İntihar eden Ali Tatar’ın eşi Nilüfer Tatar, kocasını yitirdiği andan bugüne geçen 3 yılda yaşadıklarını anlattı.

Türkiye, Deniz Yarbay Ali Tatar’ın adını eski Deniz Kuvvetleri komutanları emekli Oramiral Metin Ataç ile Oramiral Eşref Uğur Yiğit’e yönelik suikast girişiminde bulunduğu iddiasıyla ikinci kez gözaltına alınmak üzereyken kendi isteğiyle yaşamına son verince öğrendi. İşin ilginci, emekli Oramiral Yiğit, Tatar’ın cenazesine katılanlar arasındaydı.

Cumhuriyet’ten İlhan Taşçı’nın haberine göre; Ali Tatar’ın eşi Nilüfer Tatar ile geçen günlerde Poyrazköy davasına bakan mahkeme üyesinin “Amiralere suikast diye bir dava yok” sözleri ve kocasını yitirdikten sonra yaşadıklarını, kırgınlıklarını ve umutlarını konuştuk. Nilüfer Tatar’a yönelttiğimiz sorular ve verdiği yanıtlar şöyle:

Montrö Sözleşmesinin önemi... Montrö Sözleşmesinin önemi...

- Eşinizin de sanığı olduğu Poyrazköy davasında mahkeme üyesi Mehmet Hamzaçebi, ‘Amirallere suikast diye bir dava yok’ dedi. Bu değerlendirmeyi duyduğunuzda ne hissettiniz?

Tek kelime ile yazıklar olsun dedim. Bu görevde bulunan savcı ve hâkimlerin taraflı olduğunu baştan beri biliyordum. Bu kararlara imza atanların er yada geç çıkmaza gireceklerini ve sıyrılmaya çalışacaklarını bekliyordum. Bizi yanıltmadılar. Hapse girmenin, iftirayla baş etmenin, ne demek olduğunu; sevdiklerinden ayrı kalmanın ne kadar zor olduğunu umarım bir gün kendileri de anlarlar. Ben beddua etmemeye çalışıyorum. Zira inançlarımız bizleri bundan uzak durmaya çağırıyor.

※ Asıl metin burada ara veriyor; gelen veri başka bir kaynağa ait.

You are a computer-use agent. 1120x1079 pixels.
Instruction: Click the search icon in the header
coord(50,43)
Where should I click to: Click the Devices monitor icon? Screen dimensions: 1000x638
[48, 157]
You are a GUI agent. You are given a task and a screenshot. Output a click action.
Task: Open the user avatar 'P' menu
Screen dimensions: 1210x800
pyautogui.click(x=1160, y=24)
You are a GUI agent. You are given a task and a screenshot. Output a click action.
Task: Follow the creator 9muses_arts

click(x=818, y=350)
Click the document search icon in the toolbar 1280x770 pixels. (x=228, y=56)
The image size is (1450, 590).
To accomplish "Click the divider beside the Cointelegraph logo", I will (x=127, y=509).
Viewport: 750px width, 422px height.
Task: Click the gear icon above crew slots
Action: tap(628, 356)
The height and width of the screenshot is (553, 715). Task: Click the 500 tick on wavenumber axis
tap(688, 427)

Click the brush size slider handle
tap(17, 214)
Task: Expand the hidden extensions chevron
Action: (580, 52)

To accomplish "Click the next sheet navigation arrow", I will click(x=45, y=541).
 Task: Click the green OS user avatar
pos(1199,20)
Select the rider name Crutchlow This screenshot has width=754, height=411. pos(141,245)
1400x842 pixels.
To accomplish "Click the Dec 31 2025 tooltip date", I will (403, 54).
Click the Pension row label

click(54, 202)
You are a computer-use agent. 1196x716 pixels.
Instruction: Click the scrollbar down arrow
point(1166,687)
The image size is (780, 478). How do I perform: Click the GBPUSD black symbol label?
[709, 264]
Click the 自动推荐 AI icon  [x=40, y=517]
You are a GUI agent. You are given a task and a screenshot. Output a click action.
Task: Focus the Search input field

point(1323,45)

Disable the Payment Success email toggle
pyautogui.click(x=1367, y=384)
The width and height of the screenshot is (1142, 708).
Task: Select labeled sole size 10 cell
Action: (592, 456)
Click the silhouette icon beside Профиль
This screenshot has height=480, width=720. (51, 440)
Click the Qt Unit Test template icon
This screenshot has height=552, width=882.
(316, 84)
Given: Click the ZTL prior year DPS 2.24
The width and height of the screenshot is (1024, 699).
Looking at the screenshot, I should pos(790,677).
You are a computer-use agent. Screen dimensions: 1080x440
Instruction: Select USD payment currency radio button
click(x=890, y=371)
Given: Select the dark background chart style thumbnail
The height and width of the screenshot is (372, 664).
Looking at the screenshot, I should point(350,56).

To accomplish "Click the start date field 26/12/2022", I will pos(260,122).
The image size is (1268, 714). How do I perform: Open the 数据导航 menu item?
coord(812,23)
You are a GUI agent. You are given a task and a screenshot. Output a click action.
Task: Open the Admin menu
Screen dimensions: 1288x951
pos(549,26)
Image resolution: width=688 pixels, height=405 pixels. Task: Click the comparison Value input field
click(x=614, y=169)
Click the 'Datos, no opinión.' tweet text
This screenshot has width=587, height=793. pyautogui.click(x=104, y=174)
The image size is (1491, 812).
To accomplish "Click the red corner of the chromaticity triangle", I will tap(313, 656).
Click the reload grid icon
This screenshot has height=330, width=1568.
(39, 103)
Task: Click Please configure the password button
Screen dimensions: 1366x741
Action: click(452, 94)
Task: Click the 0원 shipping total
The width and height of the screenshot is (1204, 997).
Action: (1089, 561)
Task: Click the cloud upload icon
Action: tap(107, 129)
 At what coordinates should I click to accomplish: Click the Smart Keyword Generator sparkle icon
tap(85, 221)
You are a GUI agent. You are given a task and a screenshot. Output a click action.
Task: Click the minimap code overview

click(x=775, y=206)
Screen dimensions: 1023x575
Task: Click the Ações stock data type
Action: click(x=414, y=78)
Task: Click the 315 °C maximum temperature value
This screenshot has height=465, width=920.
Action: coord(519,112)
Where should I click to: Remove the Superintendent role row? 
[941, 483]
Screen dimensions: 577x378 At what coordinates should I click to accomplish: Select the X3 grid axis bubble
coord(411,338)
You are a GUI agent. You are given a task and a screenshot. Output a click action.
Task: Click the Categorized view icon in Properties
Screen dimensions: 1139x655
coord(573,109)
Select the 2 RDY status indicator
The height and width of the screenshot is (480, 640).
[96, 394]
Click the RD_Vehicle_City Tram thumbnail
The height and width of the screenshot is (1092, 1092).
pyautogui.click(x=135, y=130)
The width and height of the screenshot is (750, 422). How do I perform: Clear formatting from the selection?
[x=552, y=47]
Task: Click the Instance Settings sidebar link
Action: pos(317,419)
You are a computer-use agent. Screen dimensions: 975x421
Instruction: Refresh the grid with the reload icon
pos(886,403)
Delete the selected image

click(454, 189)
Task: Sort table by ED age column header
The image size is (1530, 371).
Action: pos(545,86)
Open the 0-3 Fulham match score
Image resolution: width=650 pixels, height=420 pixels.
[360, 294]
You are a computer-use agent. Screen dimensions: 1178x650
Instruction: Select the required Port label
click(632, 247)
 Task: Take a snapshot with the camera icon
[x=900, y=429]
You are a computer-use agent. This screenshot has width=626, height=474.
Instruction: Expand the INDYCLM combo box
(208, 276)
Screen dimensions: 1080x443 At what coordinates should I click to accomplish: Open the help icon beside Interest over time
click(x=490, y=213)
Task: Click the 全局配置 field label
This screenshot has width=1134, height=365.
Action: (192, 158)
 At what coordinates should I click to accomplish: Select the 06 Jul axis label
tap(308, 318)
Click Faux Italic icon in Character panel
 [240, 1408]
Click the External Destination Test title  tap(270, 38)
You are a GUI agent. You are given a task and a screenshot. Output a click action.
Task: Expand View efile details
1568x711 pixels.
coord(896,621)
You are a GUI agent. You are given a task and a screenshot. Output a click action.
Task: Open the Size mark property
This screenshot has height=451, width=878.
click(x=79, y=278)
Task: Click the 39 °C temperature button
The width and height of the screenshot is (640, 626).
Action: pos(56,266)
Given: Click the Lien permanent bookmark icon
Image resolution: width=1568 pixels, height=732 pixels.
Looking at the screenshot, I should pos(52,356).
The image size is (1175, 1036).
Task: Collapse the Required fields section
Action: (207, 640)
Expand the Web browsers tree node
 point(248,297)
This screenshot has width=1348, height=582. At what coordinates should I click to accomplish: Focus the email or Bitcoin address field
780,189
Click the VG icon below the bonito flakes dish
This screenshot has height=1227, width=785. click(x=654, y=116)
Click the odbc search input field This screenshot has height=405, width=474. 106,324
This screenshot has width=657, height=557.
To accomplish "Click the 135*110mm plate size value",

- Ali Tatar’ı yitirdikten sonra TSK’den yetkililerden, komutanlardan herhangi bir destek aldınız mı?

Aslına bakarsanız hiç destek almadığımız gibi lojmandan taşındıktan sonra arayan ya da soran yetkili olmadı. Ali’nin birkaç arkadaşı ile sadece yakın arkadaşımız olduğu için görüşüyoruz. Askeri makamlarla olan tüm iletişimimiz koptu. Ali’nin hayatta iken samimi olduğunu düşündüğüm arkadaşları etrafımızdan teker teker uzaklaştılar. Önceleri anlam verememiştim, ancak zamanla onların da çok üzüldüğünü ve kabuklarına çekildiğini düşünmeye başladım. Artık çok da önemsemiyorum.

- Herhangi bir kurum ya da kişiye özel olarak kırgınlığınız var mı, beklentiniz neydi?

Benim TSK’ye kırgınlığım devam ediyor. Mensuplarına sahip çıkmamasını, yalnız bırakmasını affetmiyorum. Yaşanan süreçte bunca haksızlık, hukuksuzluk yaşanırken, insanlar gerçek anlamda somut kanıtlar olmaksızın tutuklanırken seyirci kalmalarını, bünyelerindeki savcıları, hukukçuları devreye sokmamalarını kabullenemiyorum. Bunun hukuka saygıyla alakası olamaz. Zaten Ali de veda mektubunda “Hukuk adına hukuksuzluk sürecine saygı duyulamaz” diye durumu özetlemişti.